1. (C) Summary: Internecine squabbling in the National Liberal Party (PNL) has claimed more prominent critics of Prime Minister Tariceanu. Two former PNL Presidents, Valeriu Stoica and Theodor Stolojan, are the biggest names in a long list of party leaders expelled in recent weeks. The two responded by launching a platform to revitalize the Liberals and unify center-right parties in a "federation"-type arrangement short of a full-fledged merger. While the launch of the alternative platform did not trigger any immediate defections, Stoica told us the move will shore up support for the post-Tariceanu future. Younger PNL voices view the Stolojan-Stoica axis as yesterday,s news. While acknowledging Tariceanu,s weaknesses, they see no immediate alternative in sight, and bemoan the party,s "talent gap" in the race with Basescu,s Democratic party to develop attractive new candidates. Either way, the Liberals have probably done themselves a disservice, at least in terms of providing the party a larger role in the country's future. End Summary.
Purging the critics
2. (C) On October 18, the leadership of a Bucharest PNL branch expelled Valeriu Stoica, president of the PNL in 2001-2002 and deputy PNL president from 1997-2001. Ten days earlier, former PNL president from 2002-2004 (and ex-Prime Minister) Theodor Stolojan was stripped of party membership under similar circumstances. Both were accused of violating party discipline and making statements critical of the party leadership. In late September, two young and promising PNL deputies, Raluca Turcan and Cristian Boureanu, were also expelled by the top party executive body. Earlier in the month, another critic (and possible future rival) of PM Tariceanu, former minister of culture and PNL vice-president Mona Musca, was ousted for alleged collaboration with the communist-era Securitate.

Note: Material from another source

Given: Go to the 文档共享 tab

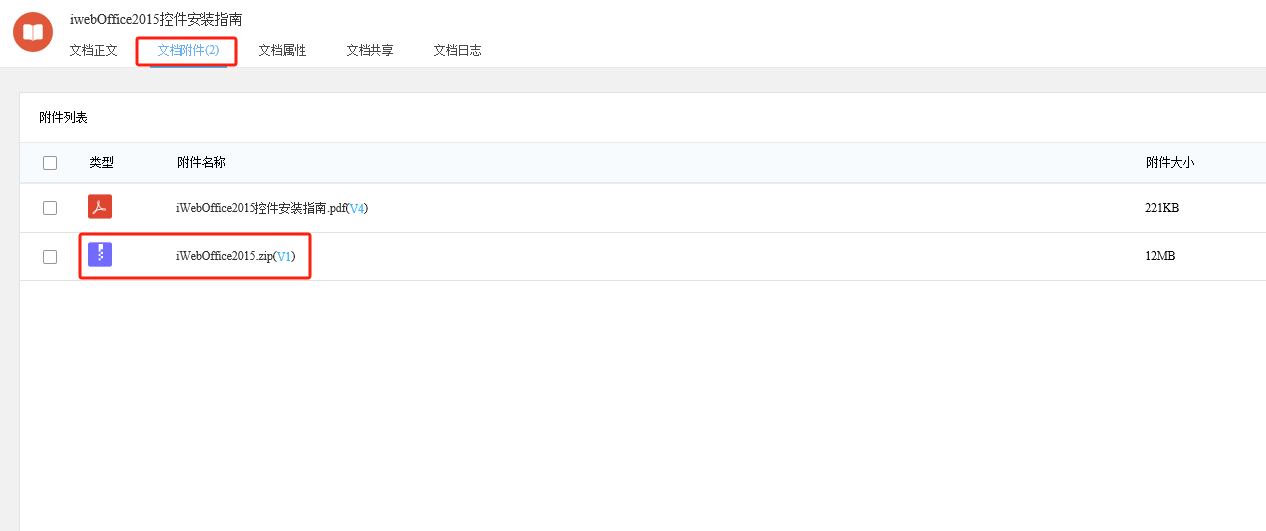Looking at the screenshot, I should click(x=370, y=50).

3. (C) Although expelled for different reasons and by different party bodies, all these former PNL personalities shared a common critical stance vis--vis the current PNL leadership and especially of PNL president, PM Calin Popescu-Tariceanu. Over the past year, party dissidents have attacked Tariceanu for blocking a planned merger between the PNL and PD, and for political cronyism, adoption of an increasingly autocratic leadership style, and his surprise demand for withdrawal of Romanian troops from Iraq. The other common denominator of the dissidents was a positive relationship with Basescu, who is in turn anathema to Tariceanu, his circle of young political lieutenants, and the Prime Minister's principal financial backer, Dinu Patriciu.
Liberals vs. Liberals
4. (C) Criticism from the dissident PNL wing culminated with the launch of an alternative party platform on October 15. Signatories included Stoica, Stolojan, Turcan and Boureanu. Mona Musca announced she would not attend the public launch of the platform and said she would not rejoin the political fray until she cleared her name of charges that she was a Securitate informer during the Ceaucescu era.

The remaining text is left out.